4- El ISC puede trasladarse al consumidor final. En la industria del juego, el mecanismo para trasladar el tributo sería la reducción de la tasa de retorno (del jugador), que actualmente supera el 90% del ingreso bruto (apuestas totales), pese a que la tasa de retorno mínima fijada por Ley es de 85%, por lo que los operadores de esta actividad tienen un espacio de, al menos, 5 puntos porcentuales del ingreso bruto para reducir la tasa de retorno sin ver perjudicada su rentabilidad.

La reducción de la tasa de retorno puede lograrse a través de una reducción de los premios o un incremento del valor de la apuesta, lo cual disminuye el incentivo para jugar o lo vuelve más caro, en consecuencia, reduce la ludopatía y, por ende, la externalidad negativa de los juegos de azar.

5- No es un impuesto a los ingresos.
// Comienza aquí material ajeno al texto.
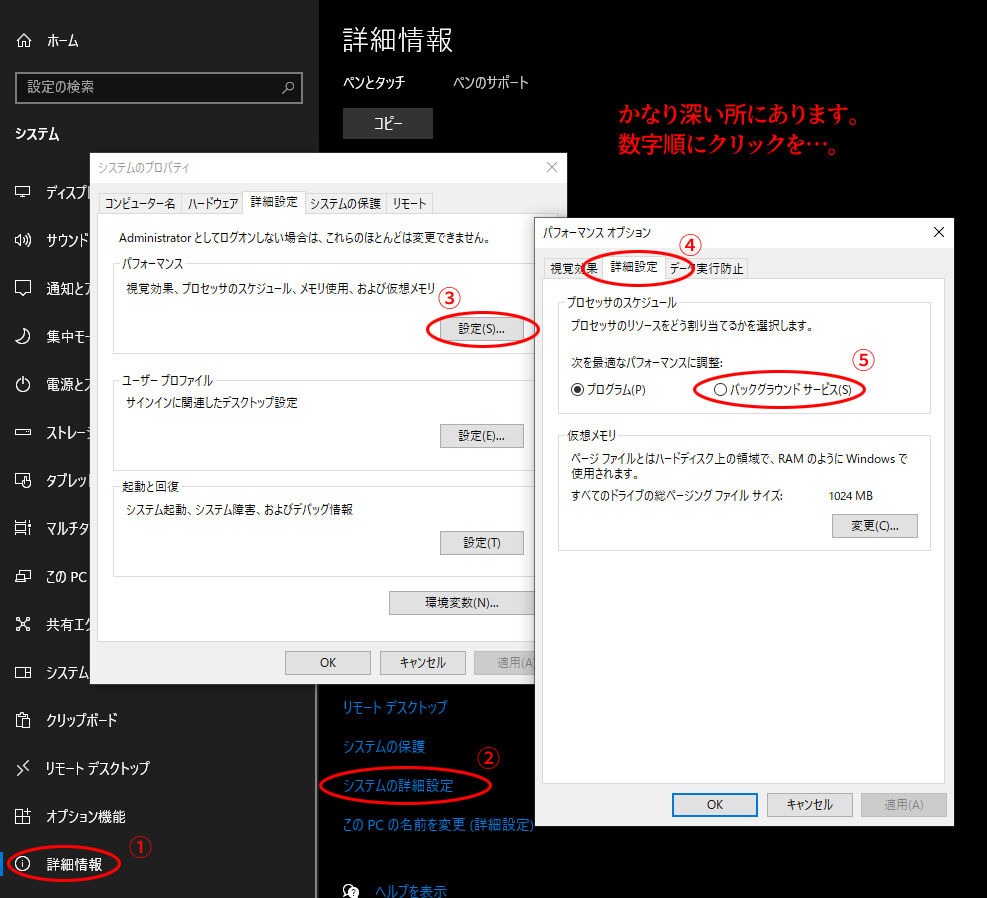Click the 詳細情報 info icon
Image resolution: width=987 pixels, height=898 pixels.
click(24, 864)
El Decreto Legislativo 1419 no grava los ingresos ni la utilidad del operador, sino que está diseñado para ser trasladado al consumidor vía precio, por lo tanto, no se trata de un impuesto sobre la renta, donde la carga económica debería ser asumida únicamente por el operador del juego. Tomar el ingreso como base del ISC, no lo convierte en un impuesto al ingreso, como sucede con el IGV.

6- No es un impuesto al patrimonio. No se grava la propiedad ni la tenencia de máquinas tragamonedas o mesas de juegos de casino, lo que grava el ISC son las apuestas efectuadas en las máquinas y mesas que se encuentren en explotación, de allí que el parámetro utilizado para determinar la base imponible son los ingresos netos que generan dichos bienes, esto es el monto de las apuestas menos los premios otorgados.

7- Otros países también gravan los casinos y máquinas tragamonedas con impuestos al consumo específico. Países como Chile y Colombia también gravan las actividades del sector del juego con impuestos especiales al consumo (ISC) de tipo específico (pesos x máquina), reconociendo la particularidad de las operaciones de la industria del juego que exige reglas especiales para la determinación de la base imponible.